I’ve been reading a little bit of artaud and must share a quote. keep
in mind that when i read “theater/stage” i think “living/word”, and “text =
words/critique/writing-as-we-know-it”.

“Au lieu d’en revenir à des textes considerés come définitifs et comme sacrés, il importe avant tout de rompre l’assujettissement [subordination] du théâtre au texte, et de retrouver la notion d’une sorte de langage unique à mi-chemin entre le geste et la pensée.”

Between practice and thought (could it be acting?). Of course, writing and words have their place, but they are many an art form. The one I seek is that one which co-mingles with other manners between ideas and actions.
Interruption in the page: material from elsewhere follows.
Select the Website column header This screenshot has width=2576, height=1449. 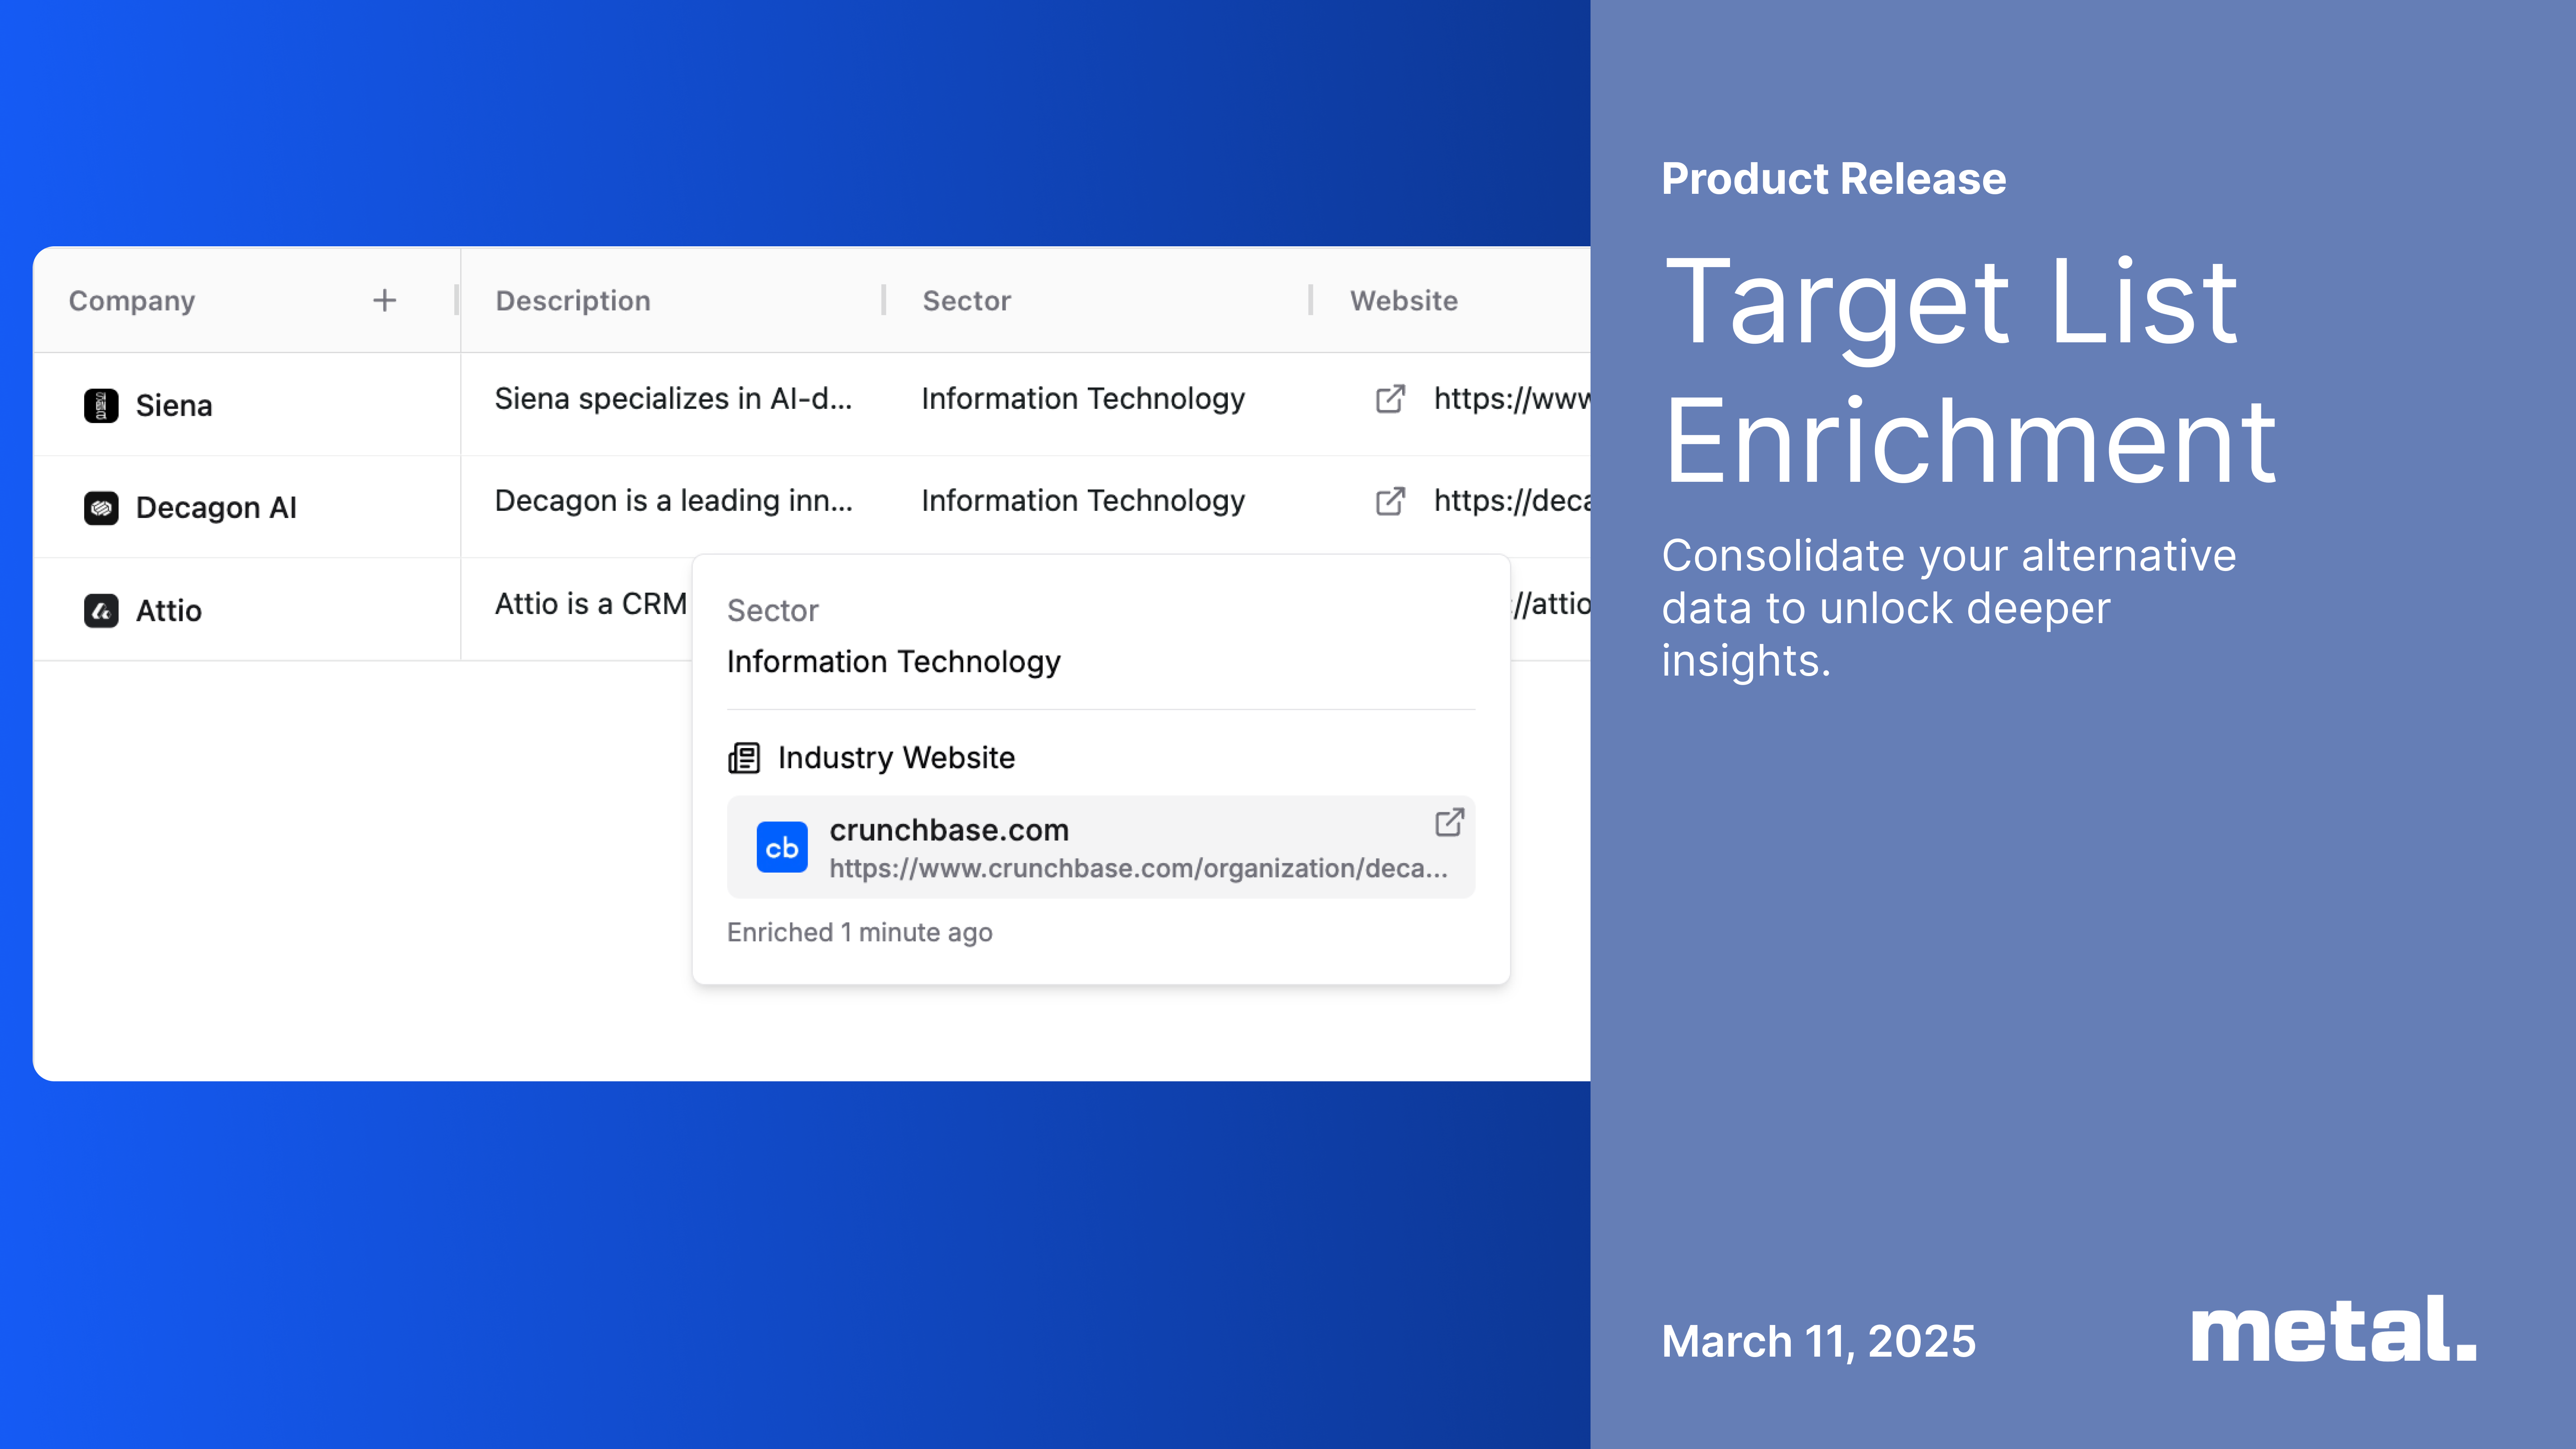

It rests, Artaud says, in intonation, attitudes, mannerisms, and a variety of things that people use in their real lives, as opposed to restricted in parochial forms.

And more:

“le théâtre  réside dans une certaine facon de meubler et d’animer l’air de la scène, par une conflagration en un point donné de sentiments, de sensations humaines, créateurs de situations suspendues, mais exprimées en des gestes concrets.

Et encore plus loins que cela, ces gestes concrets doivent être d’une efficacité assez forte pour faire oublier jusqu’à la nécessité du language parlé. Or si le language parlé existe il ne doit être qu’un moyen de rebondissement, un relais de l’espace agité; et le ciment des gestes doit à force d’efficacité humaine passer jusqu’à la valeur d’une véritable abstraction.

… à coté de la culture par mots il y a la culture par gestes.”

Why?

intervenir avec nos appétits “que dans la mesure et sous l’angle sous lequel magnétiquement on se rencontre avec notre destin. Non pour le subir, mais pour se mesurer avec lui.”